Extended Data Fig. 2: Doxorubicin-induced senescence in IHH cells.
From: BMP4 and Gremlin 1 regulate hepatic cell senescence during clinical progression of NAFLD/NASH
(a) Brightfield microscopy images of control and DOX-treated cells assayed for SA-β-Gal (blue). Scale bar represents 100 µm. (b-d) Representative immunofluorescence images of control and DOX-treated cells stained for p53 (green) (b), p21 (green) (c), γH2AX (green) (d), and nuclei (DAPI, blue).
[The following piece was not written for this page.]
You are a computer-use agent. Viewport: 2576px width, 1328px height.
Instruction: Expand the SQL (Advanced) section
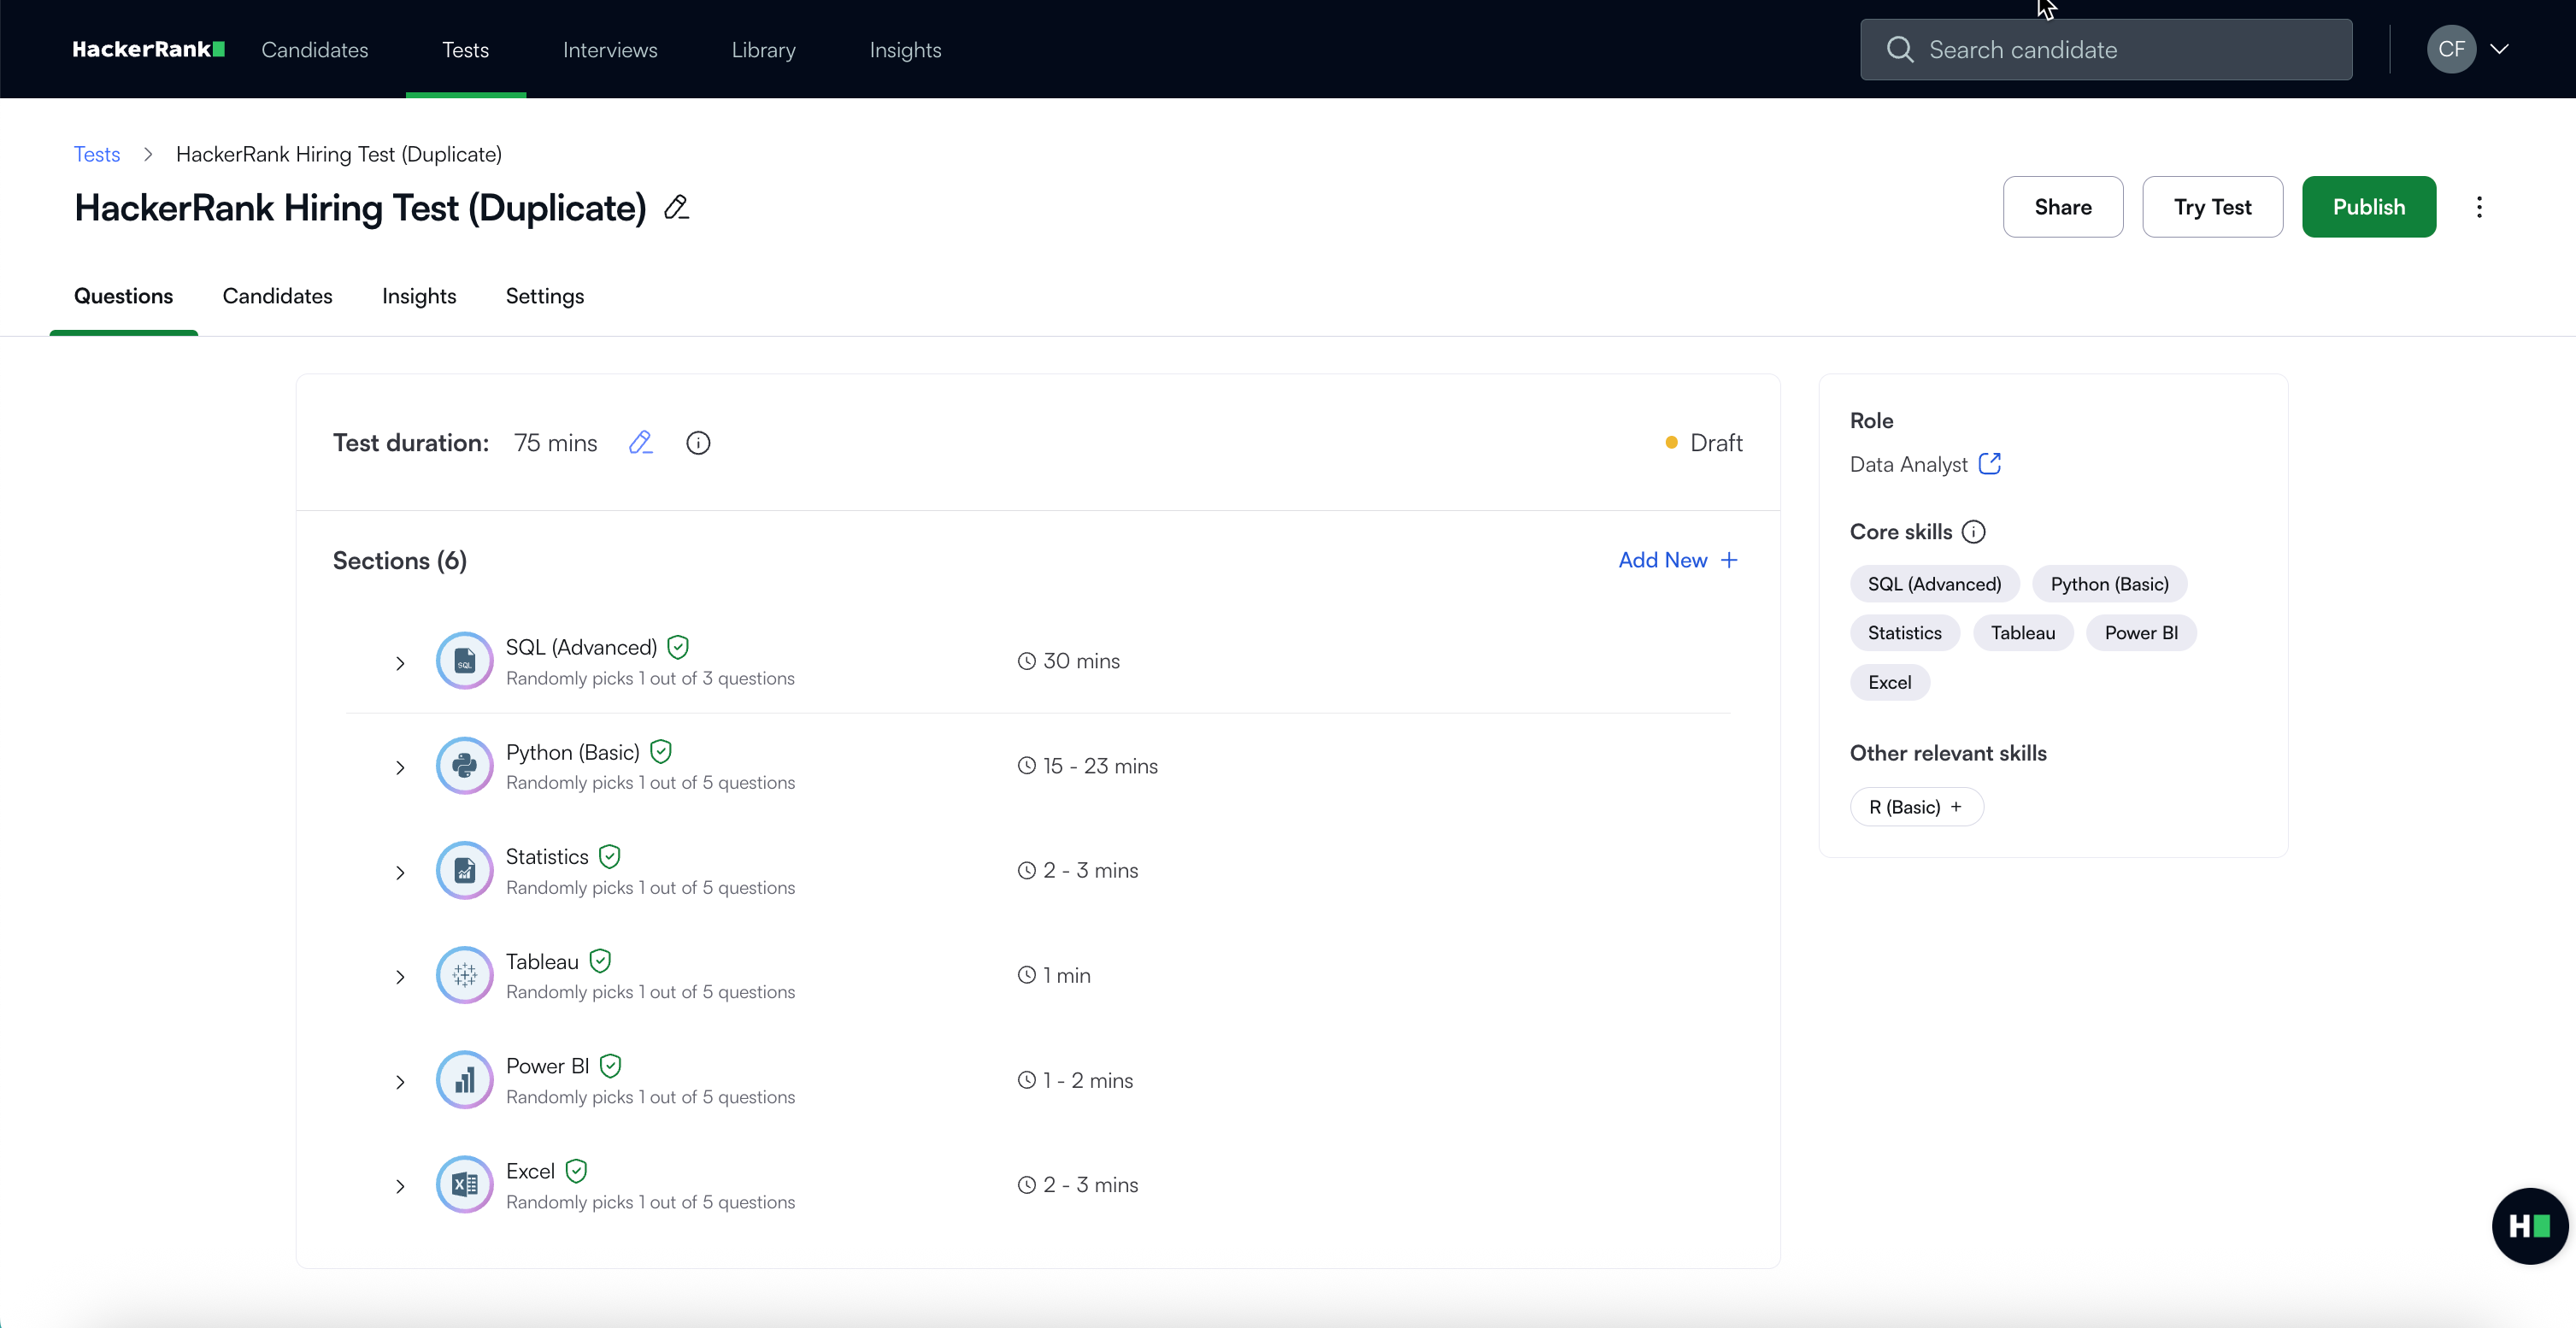pos(400,663)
Scale bar represents 20 µm. (e) Bar graph displays fluorescence intensities quantified using ImageJ and normalized to number of nuclei (n = 3, 6-10 randomly chosen fields from each experiment). (f) After 48 h, DOX-treated IHH cells were stimulated with OA for 24 h. Cells were stained for lipid droplet accumulation (ORO, red) and nuclei (DAPI). Scale bar represents 100 µm. (g) Intracellular lipid accumulation was quantified by spectrophotometry and normalized to number of nuclei (n = 3). (h) RT-qPCR analysis of genes involved in lipid metabolism in DOX-treated cells (n = 4). (i) Representative transmission electron micrographs of control and DOX-treated hepatocytes. Scale bar represents 1 μm. (n = 3 biologically independent experiments). (j) Representative fluorescence images of control and DOX-treated cells stained with Mitotracker Red dye (mitochondria, red), which detects mitochondrial polarization status. Scale bar represents 20 μm. Bar graph displays fluorescence intensities of Mitotracker Red, normalized to number of nuclei (n = 3, 6-10 randomly chosen fields from each experiment). Values are mean ± SEM. Statistics: 2-tailed, Unpaired t-test for (e) (p21 & γH2AX), Mann-Whitney test for (e, j) (p53 & Mitotracker), and one-way ANOVA followed by Bonferroni’s/Dunnett’s post-hoc test or Kruskal-Wallis with post-hoc Dunn’s test (g, h). Black arrows indicate normal mitochondria and red arrows indicate mitochondria with disrupted cristae. a.u., arbitrary unit.